Приведённый текст:
○ ○ ○

Как известно, с февраля 1918 г. по весну 1919 г. Бабель пребывал в Петрограде, работая переводчиком в ЧК и одновременно репортером в оппозиционной газете Горького «Новая жизнь». В 1919 г. он вернулся к родителям в контролируемую красными Одессу, женился, в 1920 г. (после ухода белых) снова объявился в Одессе и снова оставил семью, чтобы под именем журналиста Лютова устроиться в Конармию.

Биографические факты отражены в пьесе «Мария». Действие там разверты­вается в двух пространствах — «номерах на Невском», где обитает циничный делец черного рынка Исаак Дымшиц, и у другого конца Невского проспекта, где в квартире на Миллионной живут дворяне Муковнины (фамилия напоминает о трилогии А. Толстого «Хождение по мукам» и ее интеллигентных персонажах, в то время как фамилия Дымшиц отсылает к фамилии бывшей жены Алексея Толстого — Софьи Исааковны Дымшиц-Толстой). Старый генерал Муковнин (его прототипом Фрейдин называет красного графа А. Игнатьева) лоялен власти, его легкомысленная дочь и в революционном Петрограде ищет радостей жизни, а другая дочь, Мария, вместе с мужем-комиссаром сражается в армии Буденного. Муковнины отчаянно ждут Марию или вестей от нее. Г. Фрейдин выдвигает предположение, что два полюса пьесы — любящий отец Муковнин и аферист Дымшиц — две стороны самого автора. Исаак (!) Дымшиц, занимающий номера, где в 1918—1919 гг. жил Бабель, персонифицирует ипостась авантюриста-мисти­фикатора, а Муковнины — ипостась еврея-семьянина (они так же тоскуют по дочери, как, вероятно, в Одессе тосковала о постоянно исчезающем Бабеле его семья, и генерал, который умирает, не дождавшись дочери, заставляет вспомнить о том, что Бабель в 1924 г. не успел увидеть отца живым).

○ ○ ○

Цель задания: Допишите текст о Бабеле и его пьесе «Мария», начав сразу после его последнего предложения. Данные здесь никакой роли не играют.

Предоставленные данные:
○ ○ ○

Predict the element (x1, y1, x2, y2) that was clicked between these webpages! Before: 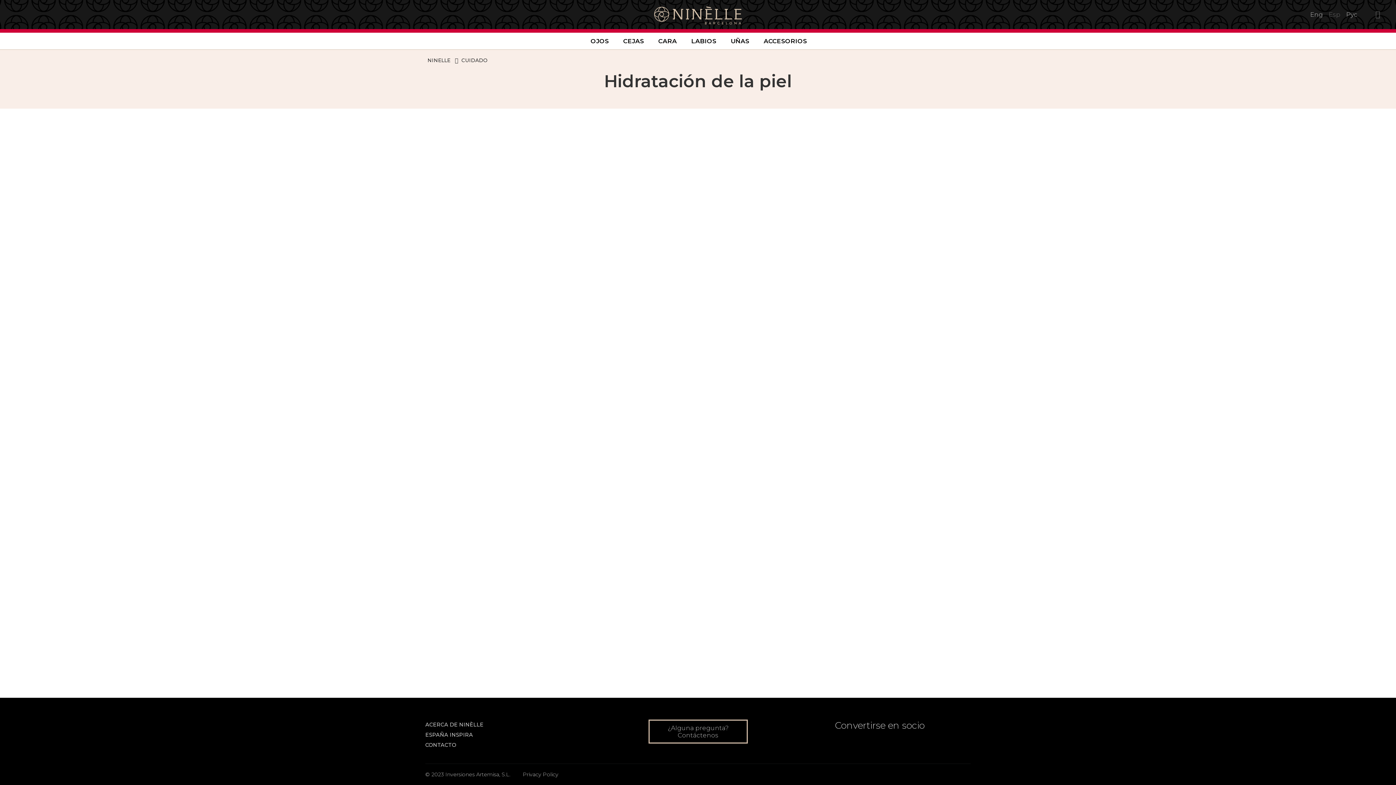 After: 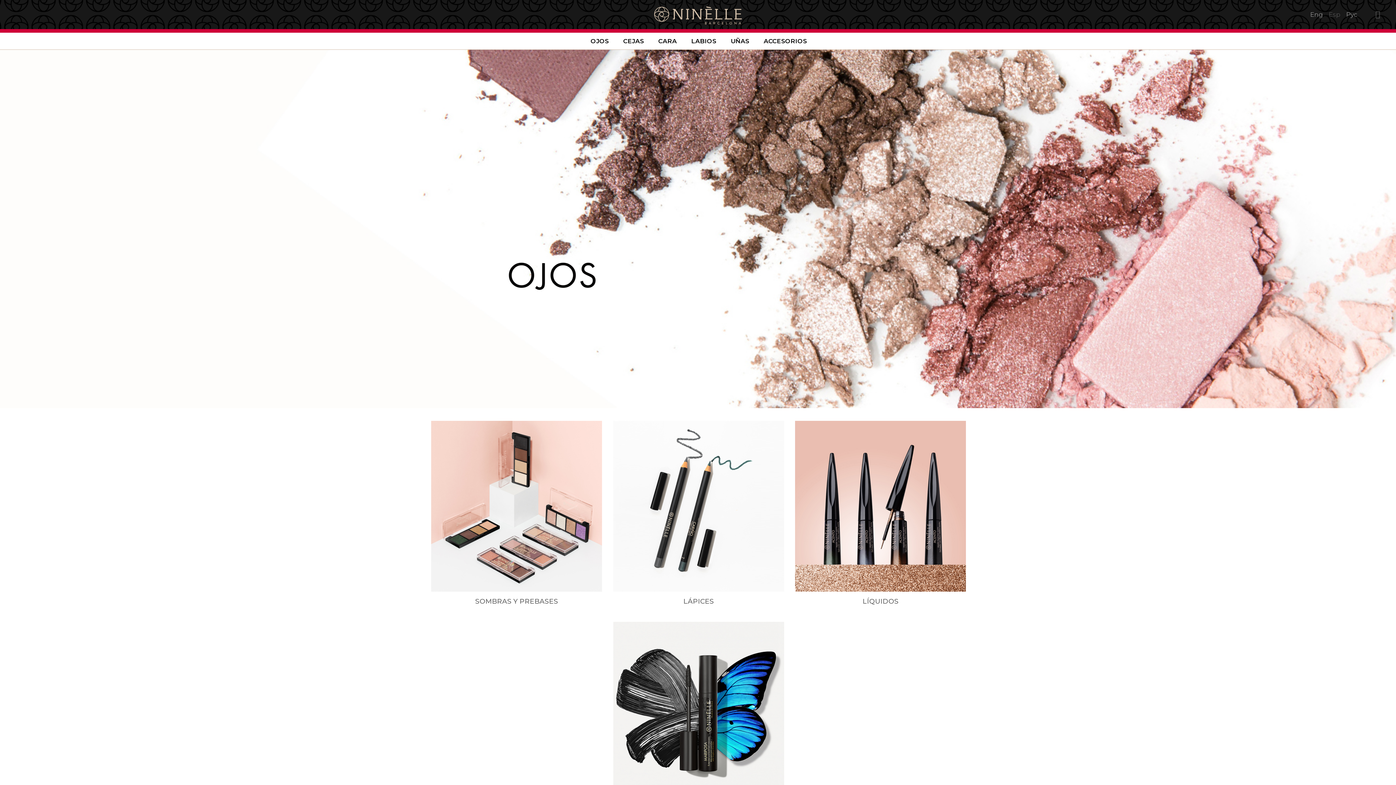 Action: label: OJOS bbox: (583, 32, 616, 49)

○ ○ ○

Ответ на задание:
Помещая пьесу в контекст творчества Бабеля, Г. Фрейдин прежде всего при­влекает внимание к трем рассказам («Дорога», «Иван-да-Марья», «Гюи де Мо­пассан»), напечатанным в 1932 г. в журнале «30 дней» (при посредничестве давнего приятеля В. Регинина). Если в рассказе «Гюи де Мопассан» действие развора­чивается в предреволюционном Петрограде, а в рассказе «Иван-да-Марья» — в воюющем Приволжье 1918 г., то в «Дороге» это — как и в «Марии» — Петроград 1918-го. Лирический герой — сквозь ужасы Гражданской войны — добирается из Одессы в центр революционной России и поступает на службу в ЧК, причем его принимает «культовый» для советской мифологии М. Урицкий. Имя Урицкого могло помочь Бабелю, который после критики его рассказов С. Буденным и об­винений в том, что давал антисоветские интервью западным журналистам, неуютно чувствовал себя в сталинском СССР. Аналогично мог восприниматься и финал рассказа: «Не прошло и дня, как все у меня было, — одежда, еда, работа и товарищи, верные в дружбе и смерти, товарищи, каких нет нигде в мире, кроме как в нашей стране. Так началась тринадцать лет назад превосходная моя жизнь, полная мысли и веселья». Однако Г. Фрейдин убежден, что ироничный и тонкий Бабель, сопо- лагая «веселье» и «мысль», намекнул не только на радости советского писателя, но и на горести.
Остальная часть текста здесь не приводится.